── Input data

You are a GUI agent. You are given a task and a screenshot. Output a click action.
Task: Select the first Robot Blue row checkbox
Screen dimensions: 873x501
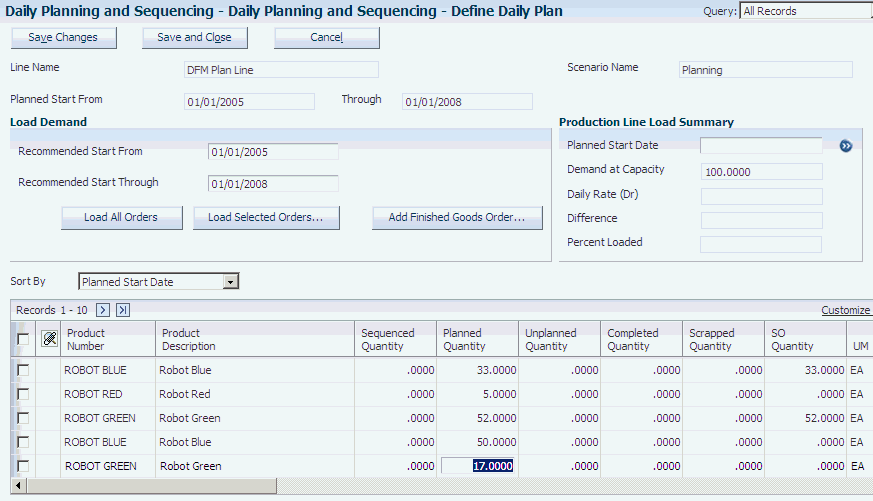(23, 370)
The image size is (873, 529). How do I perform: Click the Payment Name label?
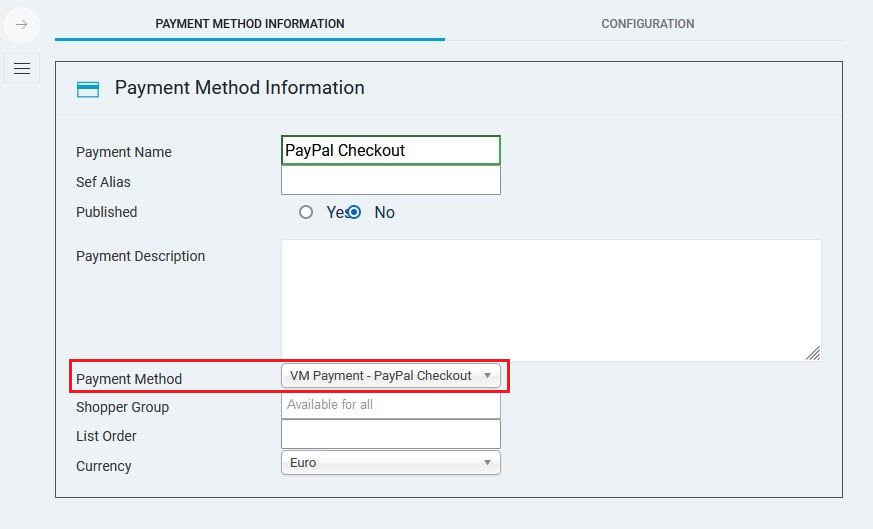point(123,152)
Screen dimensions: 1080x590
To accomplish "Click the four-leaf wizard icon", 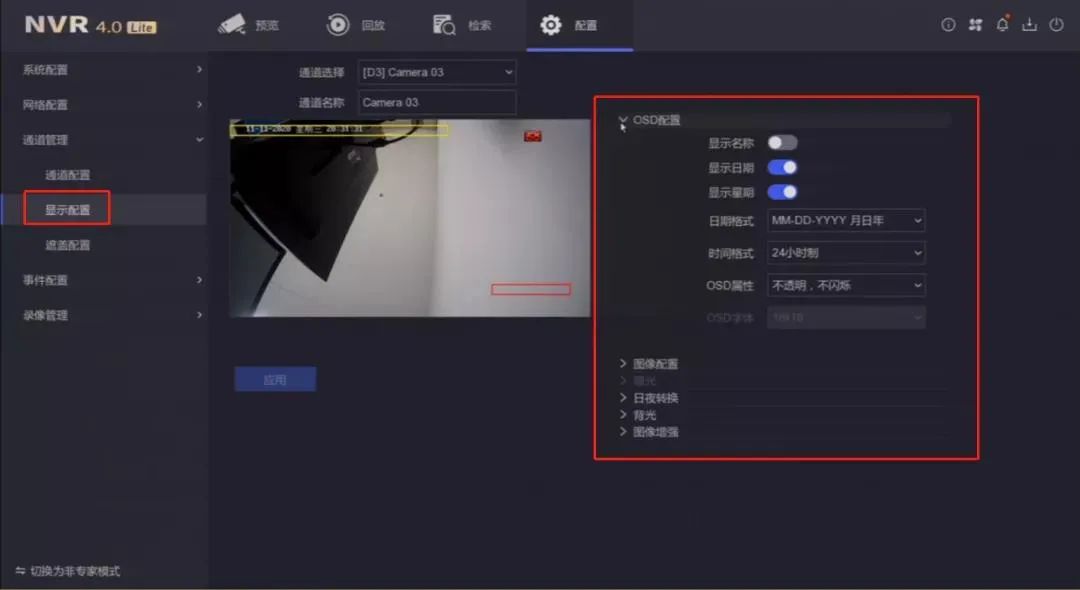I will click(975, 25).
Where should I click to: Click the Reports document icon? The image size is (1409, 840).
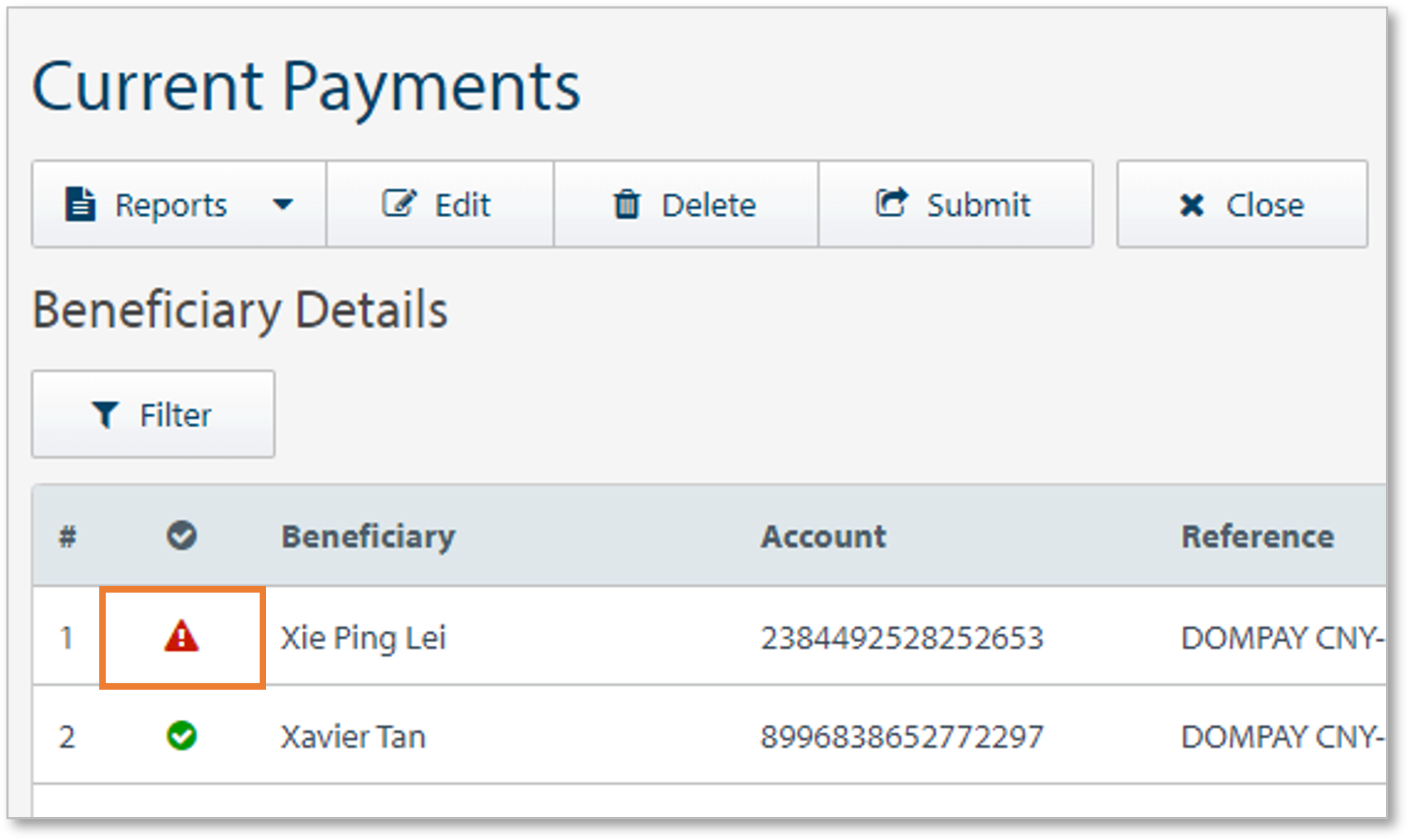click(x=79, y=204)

────

[About this task] Pictures must be left out of the answer, which should be exactly the lines from the one holding "Where should I" through the last line of the entries above, both included; please add nothing.

[Problem solution]
Where should I click to: Click the Reports document icon? The image size is (1409, 840).
click(x=79, y=204)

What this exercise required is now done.